From the Guidelines
For a 68-year-old female with suspected Clostridioides difficile infection following ampicillin use, the recommended treatment is Fidaxomicin 200 mg twice daily for 10 days, as it is the preferred treatment for initial CDI episodes, according to the 2021 focused update guidelines by the Infectious Diseases Society of America (IDSA) and Society for Healthcare Epidemiology of America (SHEA) 1. This patient presents with classic risk factors for C. difficile, including recent antibiotic use, advanced age, and comorbidities like diabetes. Key considerations for treatment include:
- The patient's white blood cell count is 16,000, which is slightly above the definition of nonsevere CDI, but still within a range where Fidaxomicin or Vancomycin would be appropriate treatments 1.
- Fidaxomicin is now preferred over metronidazole for initial episodes of C. difficile infection due to superior cure rates and reduced recurrence, as stated in the guidelines 1.
- Vancomycin 125 mg four times daily by mouth for 10 days is an acceptable alternative treatment, but Fidaxomicin is preferred for its superior outcomes 1.
- Fecal microbiota transplantation is not indicated for first episodes of C. difficile infection but rather for multiple recurrences that have failed standard antibiotic therapy, as per the guidelines 1. The patient should be placed on contact precautions to prevent transmission, and her diabetes medications may need adjustment during the acute illness. Some key points to consider in the management of this patient include:
- Monitoring for signs of complications, such as hypotension, ileus, or megacolon, which would indicate fulminant CDI and require more aggressive treatment 1.
- Ensuring the patient has a clear understanding of the treatment plan and the importance of completing the full course of antibiotics.
- Considering the use of adjunctive treatments, such as Bezlotoxumab, in patients with high risk of recurrence, although this would not be the first-line treatment for this patient 1.
From the FDA Drug Label
2.2 Adult Patients The recommended dosage for adults is one 200 mg DIFICID tablet orally twice daily for 10 days.
The recommended course of treatment for Clostridioides difficile-associated diarrhea is Fidaxomicin 200 mg twice daily for 10 days 2.
From the Research
Treatment Options for Clostridioides difficile Infection
The patient's symptoms and history suggest a diagnosis of Clostridioides difficile infection. The recommended course of treatment depends on the severity of the infection and whether it is an initial or recurrent episode.
- For an initial episode of nonsevere C. difficile infection, oral vancomycin or oral fidaxomicin is recommended 3.
- Metronidazole is no longer recommended as first-line therapy for adults 3.
- Fidaxomicin has been shown to be effective in treating C. difficile infection, with a lower recurrence rate compared to vancomycin 4, 5.
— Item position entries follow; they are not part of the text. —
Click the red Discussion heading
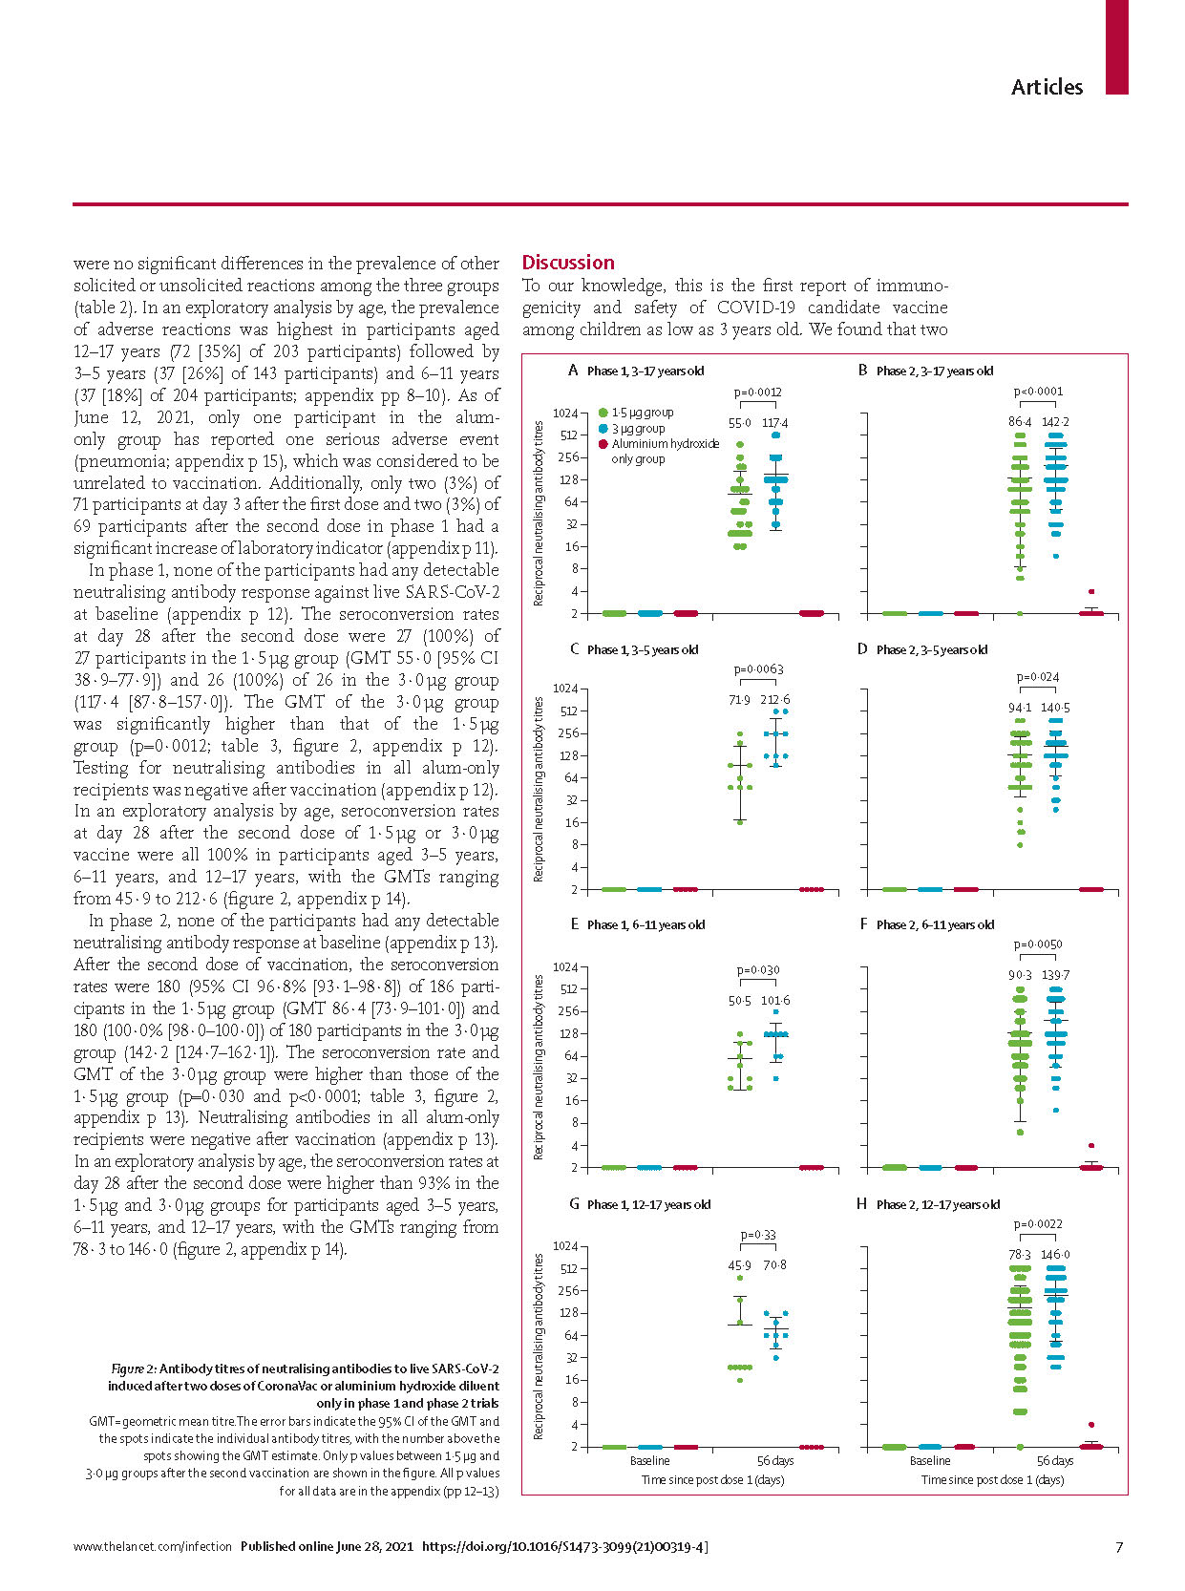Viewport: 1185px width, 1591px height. coord(567,263)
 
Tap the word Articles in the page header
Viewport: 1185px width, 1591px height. coord(1047,87)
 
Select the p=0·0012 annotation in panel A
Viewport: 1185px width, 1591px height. coord(757,392)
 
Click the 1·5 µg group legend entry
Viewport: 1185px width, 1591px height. coord(636,413)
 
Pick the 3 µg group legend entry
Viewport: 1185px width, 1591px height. coord(632,428)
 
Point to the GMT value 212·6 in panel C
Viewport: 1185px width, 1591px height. coord(775,699)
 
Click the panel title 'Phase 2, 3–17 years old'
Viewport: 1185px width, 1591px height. coord(935,371)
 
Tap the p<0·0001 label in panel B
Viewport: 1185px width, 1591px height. coord(1038,392)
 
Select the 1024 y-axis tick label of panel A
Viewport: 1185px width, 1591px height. coord(564,414)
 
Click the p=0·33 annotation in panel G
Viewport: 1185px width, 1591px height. coord(758,1235)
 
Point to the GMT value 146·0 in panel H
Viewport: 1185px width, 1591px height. coord(1055,1255)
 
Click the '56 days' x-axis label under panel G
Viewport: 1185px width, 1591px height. coord(775,1460)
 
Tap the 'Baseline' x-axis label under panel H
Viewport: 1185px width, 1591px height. coord(930,1460)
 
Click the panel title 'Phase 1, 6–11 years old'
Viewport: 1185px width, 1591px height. coord(645,924)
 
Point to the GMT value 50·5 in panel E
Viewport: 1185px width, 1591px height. coord(739,1001)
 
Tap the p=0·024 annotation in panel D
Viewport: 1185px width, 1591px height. coord(1037,676)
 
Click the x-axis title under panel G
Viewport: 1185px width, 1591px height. coord(712,1480)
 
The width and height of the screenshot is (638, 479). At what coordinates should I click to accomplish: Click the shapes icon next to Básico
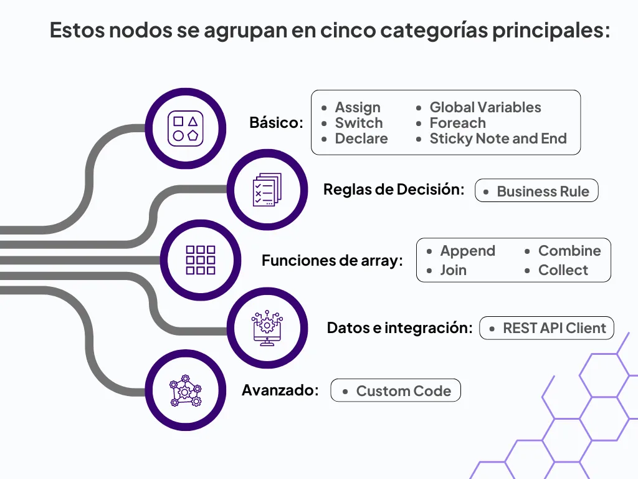[185, 128]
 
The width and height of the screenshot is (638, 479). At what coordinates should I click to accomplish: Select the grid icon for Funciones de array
[201, 260]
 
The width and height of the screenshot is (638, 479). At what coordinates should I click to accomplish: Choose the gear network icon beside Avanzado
[185, 390]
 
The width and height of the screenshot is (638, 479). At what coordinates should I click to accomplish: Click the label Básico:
[276, 122]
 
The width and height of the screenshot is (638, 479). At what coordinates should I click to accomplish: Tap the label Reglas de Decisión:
[394, 190]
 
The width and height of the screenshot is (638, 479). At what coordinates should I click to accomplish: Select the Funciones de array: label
[332, 261]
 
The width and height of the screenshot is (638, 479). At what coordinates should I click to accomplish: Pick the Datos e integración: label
[399, 327]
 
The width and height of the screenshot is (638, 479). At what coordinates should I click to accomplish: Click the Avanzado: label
[280, 390]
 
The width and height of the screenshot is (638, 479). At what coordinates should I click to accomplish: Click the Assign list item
[357, 107]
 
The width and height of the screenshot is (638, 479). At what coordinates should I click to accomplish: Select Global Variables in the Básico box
[485, 107]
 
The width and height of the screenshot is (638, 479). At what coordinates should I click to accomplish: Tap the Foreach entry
[457, 123]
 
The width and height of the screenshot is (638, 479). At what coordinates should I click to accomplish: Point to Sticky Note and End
[498, 138]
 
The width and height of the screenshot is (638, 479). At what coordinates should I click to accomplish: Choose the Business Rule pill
[536, 191]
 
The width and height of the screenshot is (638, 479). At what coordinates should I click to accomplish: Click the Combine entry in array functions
[569, 251]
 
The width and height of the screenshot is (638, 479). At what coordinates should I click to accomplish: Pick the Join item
[453, 270]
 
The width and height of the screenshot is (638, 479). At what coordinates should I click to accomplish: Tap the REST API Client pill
[547, 329]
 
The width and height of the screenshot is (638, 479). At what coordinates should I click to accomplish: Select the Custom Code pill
[396, 391]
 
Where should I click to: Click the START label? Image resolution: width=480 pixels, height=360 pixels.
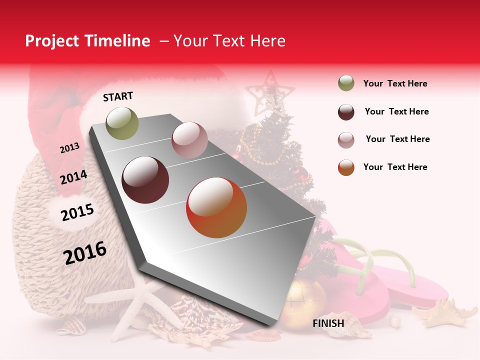[118, 96]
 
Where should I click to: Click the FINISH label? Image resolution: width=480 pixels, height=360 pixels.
[328, 324]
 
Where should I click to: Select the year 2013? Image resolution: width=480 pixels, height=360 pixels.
[70, 148]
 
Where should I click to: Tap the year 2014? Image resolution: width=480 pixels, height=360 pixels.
[74, 177]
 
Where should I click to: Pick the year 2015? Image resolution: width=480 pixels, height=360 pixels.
[78, 212]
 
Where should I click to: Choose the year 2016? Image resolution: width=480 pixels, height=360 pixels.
[85, 252]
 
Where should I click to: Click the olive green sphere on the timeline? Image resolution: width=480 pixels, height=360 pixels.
[122, 124]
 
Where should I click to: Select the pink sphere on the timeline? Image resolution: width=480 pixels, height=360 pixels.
[190, 140]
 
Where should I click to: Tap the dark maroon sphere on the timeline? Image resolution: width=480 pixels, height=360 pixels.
[146, 180]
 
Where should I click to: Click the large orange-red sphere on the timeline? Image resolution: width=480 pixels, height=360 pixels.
[216, 208]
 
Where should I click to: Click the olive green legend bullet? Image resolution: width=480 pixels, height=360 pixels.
[346, 84]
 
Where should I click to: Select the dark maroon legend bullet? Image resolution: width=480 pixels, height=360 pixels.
[346, 112]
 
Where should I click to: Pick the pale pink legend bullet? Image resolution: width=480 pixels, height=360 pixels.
[346, 140]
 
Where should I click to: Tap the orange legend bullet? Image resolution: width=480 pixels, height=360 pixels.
[346, 168]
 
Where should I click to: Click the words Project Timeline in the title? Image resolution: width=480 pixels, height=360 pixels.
[88, 41]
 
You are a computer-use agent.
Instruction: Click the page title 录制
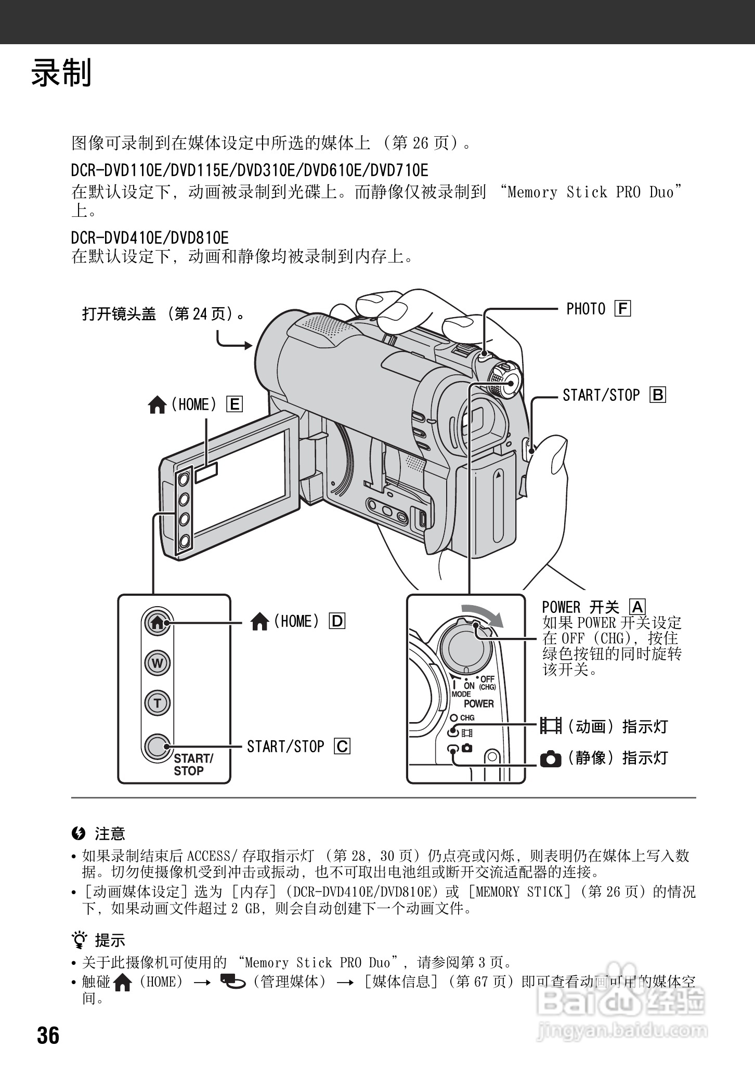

- Fecal microbiota transplantation is a reasonable treatment option for patients with multiple recurrent episodes who have received appropriate antibiotic therapy 5, 3.
Specific Treatment Regimens
The following treatment regimens are recommended:
- Fidaxomicin 200 mg twice daily for 10 days 4, 5.
- Vancomycin 125 mg orally four times daily for 10 days 3.
- Metronidazole 500 mg three times daily for 10 days is not recommended as first-line therapy for adults 3.
- Fecal microbiota transplantation may be considered for patients with multiple recurrent episodes 5, 3.
Comparison of Treatment Outcomes
A systematic review and meta-analysis compared the effectiveness of fidaxomicin versus vancomycin or metronidazole in treating C. difficile infection 6. The results showed that fidaxomicin and vancomycin/metronidazole regimens did not have significant differences in terms of treatment outcomes, such as clinical cure, sustained cure, recurrence, and all-cause mortality. However, there was a significantly higher risk of treatment failure in patients taking fidaxomicin.